The depth of Sophie's love for Novalis is uncertain given her young age. Some of her diary entries, found in Wm. O’Brien's Novalis: Signs of Revolution, provide some insight into her relationship with Novalis:

1 March. Today Hartenberch visited again nothing happened.
11 March. We were alone today and nothing at all happened.
12 March. Today was like yesterday nothing at all happened.
13 March. Today was repentance day and Hartenb. was here.
14 March. Today Hartenber. was still here he got a letter from his brother.

Sophie had a sister, Caroline von Kühn, and a stepsister, Wilhelmine von Thümmel.

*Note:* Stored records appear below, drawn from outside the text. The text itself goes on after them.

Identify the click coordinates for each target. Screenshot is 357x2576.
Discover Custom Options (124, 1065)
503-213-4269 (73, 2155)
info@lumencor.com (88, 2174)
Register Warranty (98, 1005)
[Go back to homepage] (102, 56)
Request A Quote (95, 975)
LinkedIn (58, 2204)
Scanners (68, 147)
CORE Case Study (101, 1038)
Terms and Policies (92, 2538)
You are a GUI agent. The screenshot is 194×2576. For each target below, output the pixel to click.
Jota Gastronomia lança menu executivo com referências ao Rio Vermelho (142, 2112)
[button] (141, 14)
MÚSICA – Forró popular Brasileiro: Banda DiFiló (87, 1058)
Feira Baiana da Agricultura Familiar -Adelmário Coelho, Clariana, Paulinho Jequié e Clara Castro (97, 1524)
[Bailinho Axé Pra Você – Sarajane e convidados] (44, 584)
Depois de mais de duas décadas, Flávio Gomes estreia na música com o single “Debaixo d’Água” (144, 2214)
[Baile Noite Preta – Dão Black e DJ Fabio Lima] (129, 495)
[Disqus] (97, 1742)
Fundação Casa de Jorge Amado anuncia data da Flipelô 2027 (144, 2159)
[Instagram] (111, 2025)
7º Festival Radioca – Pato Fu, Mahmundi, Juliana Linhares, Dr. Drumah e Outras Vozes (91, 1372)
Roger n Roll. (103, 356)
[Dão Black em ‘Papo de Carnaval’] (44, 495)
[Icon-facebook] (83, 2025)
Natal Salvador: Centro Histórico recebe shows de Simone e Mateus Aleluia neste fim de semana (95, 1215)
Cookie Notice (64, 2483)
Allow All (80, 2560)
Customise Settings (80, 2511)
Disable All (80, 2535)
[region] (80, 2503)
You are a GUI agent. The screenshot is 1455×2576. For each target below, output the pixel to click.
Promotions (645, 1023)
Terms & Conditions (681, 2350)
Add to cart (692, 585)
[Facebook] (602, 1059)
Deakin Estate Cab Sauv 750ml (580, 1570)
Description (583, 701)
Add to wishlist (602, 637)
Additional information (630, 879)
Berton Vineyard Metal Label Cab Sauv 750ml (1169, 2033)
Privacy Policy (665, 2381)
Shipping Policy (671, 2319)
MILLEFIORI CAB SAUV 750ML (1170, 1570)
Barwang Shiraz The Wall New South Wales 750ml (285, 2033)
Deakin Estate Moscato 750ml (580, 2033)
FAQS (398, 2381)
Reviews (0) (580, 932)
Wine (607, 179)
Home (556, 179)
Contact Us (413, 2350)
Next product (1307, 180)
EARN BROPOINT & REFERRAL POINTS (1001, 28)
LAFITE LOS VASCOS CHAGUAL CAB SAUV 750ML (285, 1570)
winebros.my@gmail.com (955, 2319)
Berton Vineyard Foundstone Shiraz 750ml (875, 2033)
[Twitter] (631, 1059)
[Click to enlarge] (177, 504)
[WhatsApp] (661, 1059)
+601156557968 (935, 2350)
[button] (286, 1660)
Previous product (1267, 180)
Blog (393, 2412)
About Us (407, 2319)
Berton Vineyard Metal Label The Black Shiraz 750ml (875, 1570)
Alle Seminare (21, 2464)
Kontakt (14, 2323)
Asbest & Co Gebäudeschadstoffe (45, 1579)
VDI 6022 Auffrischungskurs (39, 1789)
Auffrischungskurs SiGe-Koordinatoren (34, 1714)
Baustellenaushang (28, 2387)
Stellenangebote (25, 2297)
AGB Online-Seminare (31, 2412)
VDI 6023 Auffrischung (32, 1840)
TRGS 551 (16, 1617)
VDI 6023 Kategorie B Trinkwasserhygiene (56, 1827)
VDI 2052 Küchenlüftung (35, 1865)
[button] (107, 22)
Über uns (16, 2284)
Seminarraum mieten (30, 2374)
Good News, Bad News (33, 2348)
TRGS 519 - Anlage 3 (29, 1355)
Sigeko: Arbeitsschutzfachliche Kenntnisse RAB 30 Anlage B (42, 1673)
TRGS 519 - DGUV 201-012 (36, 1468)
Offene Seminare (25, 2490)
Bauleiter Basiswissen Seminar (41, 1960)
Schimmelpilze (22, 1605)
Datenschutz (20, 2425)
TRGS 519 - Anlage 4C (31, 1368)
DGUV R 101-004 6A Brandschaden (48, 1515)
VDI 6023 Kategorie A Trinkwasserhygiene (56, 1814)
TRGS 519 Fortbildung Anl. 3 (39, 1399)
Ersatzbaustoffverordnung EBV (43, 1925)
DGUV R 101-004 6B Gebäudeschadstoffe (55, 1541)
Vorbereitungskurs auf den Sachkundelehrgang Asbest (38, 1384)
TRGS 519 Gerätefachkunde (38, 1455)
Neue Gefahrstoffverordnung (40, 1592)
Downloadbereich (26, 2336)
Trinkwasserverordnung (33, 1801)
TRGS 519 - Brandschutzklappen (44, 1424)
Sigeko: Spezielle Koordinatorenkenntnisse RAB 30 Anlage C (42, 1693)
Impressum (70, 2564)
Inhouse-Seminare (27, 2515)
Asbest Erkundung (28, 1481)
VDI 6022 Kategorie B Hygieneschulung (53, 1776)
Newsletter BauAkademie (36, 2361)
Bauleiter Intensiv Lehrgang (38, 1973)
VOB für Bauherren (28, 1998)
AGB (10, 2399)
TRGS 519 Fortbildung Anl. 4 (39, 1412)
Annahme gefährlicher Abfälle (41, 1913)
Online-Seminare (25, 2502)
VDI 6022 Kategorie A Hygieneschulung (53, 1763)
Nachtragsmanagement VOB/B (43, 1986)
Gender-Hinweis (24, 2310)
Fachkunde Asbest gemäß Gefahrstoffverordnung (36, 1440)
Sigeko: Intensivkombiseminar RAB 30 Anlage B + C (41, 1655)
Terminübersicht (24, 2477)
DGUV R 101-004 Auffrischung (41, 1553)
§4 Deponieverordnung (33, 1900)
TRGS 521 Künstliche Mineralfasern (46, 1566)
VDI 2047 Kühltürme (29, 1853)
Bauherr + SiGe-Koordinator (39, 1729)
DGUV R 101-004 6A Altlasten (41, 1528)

Ludwig Tieck's biography of Novalis describes Sophie, saying: "Even as a child, she gave an impression which--because it was so gracious and spiritually lovely--we must call superearthly or heavenly, while through this radiant and almost transparent countenance of hers we would be struck with the fear that it was too tender and delicately woven for this life, that it was death or immortality which looked at us so penetratingly from those shining eyes; and only too often a rapid withering motion turned our fear into an actual reality."

The relationship between von Kühn and Novalis is the focus of the 1995 novel The Blue Flower by Penelope Fitzgerald.